Below are some entries. Output each one exactly as it appears.

++++++

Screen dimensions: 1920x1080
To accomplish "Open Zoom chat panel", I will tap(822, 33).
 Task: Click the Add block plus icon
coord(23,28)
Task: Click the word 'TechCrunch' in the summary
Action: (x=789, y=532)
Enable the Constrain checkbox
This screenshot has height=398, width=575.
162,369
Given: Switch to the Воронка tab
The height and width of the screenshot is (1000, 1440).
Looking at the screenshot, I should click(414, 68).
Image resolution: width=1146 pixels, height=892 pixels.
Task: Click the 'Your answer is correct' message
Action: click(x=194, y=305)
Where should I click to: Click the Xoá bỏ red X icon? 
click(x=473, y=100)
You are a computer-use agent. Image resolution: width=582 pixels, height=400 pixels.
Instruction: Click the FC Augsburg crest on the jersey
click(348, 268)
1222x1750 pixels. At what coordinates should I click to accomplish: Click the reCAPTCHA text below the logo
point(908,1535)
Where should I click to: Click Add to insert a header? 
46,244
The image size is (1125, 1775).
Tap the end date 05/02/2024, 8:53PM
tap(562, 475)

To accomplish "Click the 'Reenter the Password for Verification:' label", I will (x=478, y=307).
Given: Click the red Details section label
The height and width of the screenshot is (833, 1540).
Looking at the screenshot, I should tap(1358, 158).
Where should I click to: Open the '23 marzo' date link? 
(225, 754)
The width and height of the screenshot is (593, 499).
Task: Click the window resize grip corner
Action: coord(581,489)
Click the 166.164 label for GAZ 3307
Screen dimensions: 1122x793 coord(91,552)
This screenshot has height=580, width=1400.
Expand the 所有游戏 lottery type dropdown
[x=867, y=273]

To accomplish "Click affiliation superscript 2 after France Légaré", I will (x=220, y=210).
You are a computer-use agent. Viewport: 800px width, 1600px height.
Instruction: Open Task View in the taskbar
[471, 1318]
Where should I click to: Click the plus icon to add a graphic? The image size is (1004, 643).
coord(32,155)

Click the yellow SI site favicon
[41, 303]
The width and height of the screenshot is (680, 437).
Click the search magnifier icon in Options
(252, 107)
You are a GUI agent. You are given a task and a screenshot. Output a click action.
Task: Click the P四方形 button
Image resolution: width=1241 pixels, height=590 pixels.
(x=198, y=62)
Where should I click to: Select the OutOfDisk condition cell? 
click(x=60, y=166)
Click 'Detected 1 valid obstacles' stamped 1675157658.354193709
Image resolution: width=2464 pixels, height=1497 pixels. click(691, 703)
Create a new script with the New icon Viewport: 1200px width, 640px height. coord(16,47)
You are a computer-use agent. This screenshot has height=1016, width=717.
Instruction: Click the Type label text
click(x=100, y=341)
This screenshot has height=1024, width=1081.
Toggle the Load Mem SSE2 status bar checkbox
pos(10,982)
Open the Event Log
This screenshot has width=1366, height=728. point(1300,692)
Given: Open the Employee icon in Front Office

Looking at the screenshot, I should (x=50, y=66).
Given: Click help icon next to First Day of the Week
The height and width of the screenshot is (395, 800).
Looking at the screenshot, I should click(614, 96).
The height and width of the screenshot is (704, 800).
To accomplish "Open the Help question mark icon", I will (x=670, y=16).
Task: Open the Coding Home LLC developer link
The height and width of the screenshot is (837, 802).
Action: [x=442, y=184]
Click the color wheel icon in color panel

++++++

[Written solution]
Screen dimensions: 1920x1080
To accomplish "Open Zoom chat panel", I will tap(822, 33).
 Task: Click the Add block plus icon
coord(23,28)
Task: Click the word 'TechCrunch' in the summary
Action: (x=789, y=532)
Enable the Constrain checkbox
This screenshot has height=398, width=575.
162,369
Given: Switch to the Воронка tab
The height and width of the screenshot is (1000, 1440).
Looking at the screenshot, I should click(414, 68).
Image resolution: width=1146 pixels, height=892 pixels.
Task: Click the 'Your answer is correct' message
Action: click(x=194, y=305)
Where should I click to: Click the Xoá bỏ red X icon? 
click(x=473, y=100)
You are a computer-use agent. Image resolution: width=582 pixels, height=400 pixels.
Instruction: Click the FC Augsburg crest on the jersey
click(348, 268)
1222x1750 pixels. At what coordinates should I click to accomplish: Click the reCAPTCHA text below the logo
point(908,1535)
Where should I click to: Click Add to insert a header? 
46,244
The image size is (1125, 1775).
Tap the end date 05/02/2024, 8:53PM
tap(562, 475)

To accomplish "Click the 'Reenter the Password for Verification:' label", I will (x=478, y=307).
Given: Click the red Details section label
The height and width of the screenshot is (833, 1540).
Looking at the screenshot, I should tap(1358, 158).
Where should I click to: Open the '23 marzo' date link? 
(225, 754)
The width and height of the screenshot is (593, 499).
Task: Click the window resize grip corner
Action: coord(581,489)
Click the 166.164 label for GAZ 3307
Screen dimensions: 1122x793 coord(91,552)
This screenshot has height=580, width=1400.
Expand the 所有游戏 lottery type dropdown
[x=867, y=273]

To accomplish "Click affiliation superscript 2 after France Légaré", I will (x=220, y=210).
You are a computer-use agent. Viewport: 800px width, 1600px height.
Instruction: Open Task View in the taskbar
[471, 1318]
Where should I click to: Click the plus icon to add a graphic? The image size is (1004, 643).
coord(32,155)

Click the yellow SI site favicon
[41, 303]
The width and height of the screenshot is (680, 437).
Click the search magnifier icon in Options
(252, 107)
You are a GUI agent. You are given a task and a screenshot. Output a click action.
Task: Click the P四方形 button
Image resolution: width=1241 pixels, height=590 pixels.
(x=198, y=62)
Where should I click to: Select the OutOfDisk condition cell? 
click(x=60, y=166)
Click 'Detected 1 valid obstacles' stamped 1675157658.354193709
Image resolution: width=2464 pixels, height=1497 pixels. click(691, 703)
Create a new script with the New icon Viewport: 1200px width, 640px height. coord(16,47)
You are a computer-use agent. This screenshot has height=1016, width=717.
Instruction: Click the Type label text
click(x=100, y=341)
This screenshot has height=1024, width=1081.
Toggle the Load Mem SSE2 status bar checkbox
pos(10,982)
Open the Event Log
This screenshot has width=1366, height=728. point(1300,692)
Given: Open the Employee icon in Front Office

Looking at the screenshot, I should (x=50, y=66).
Given: Click help icon next to First Day of the Week
The height and width of the screenshot is (395, 800).
Looking at the screenshot, I should click(614, 96).
The height and width of the screenshot is (704, 800).
To accomplish "Open the Help question mark icon", I will (x=670, y=16).
Task: Open the Coding Home LLC developer link
The height and width of the screenshot is (837, 802).
Action: [x=442, y=184]
Click the color wheel icon in color panel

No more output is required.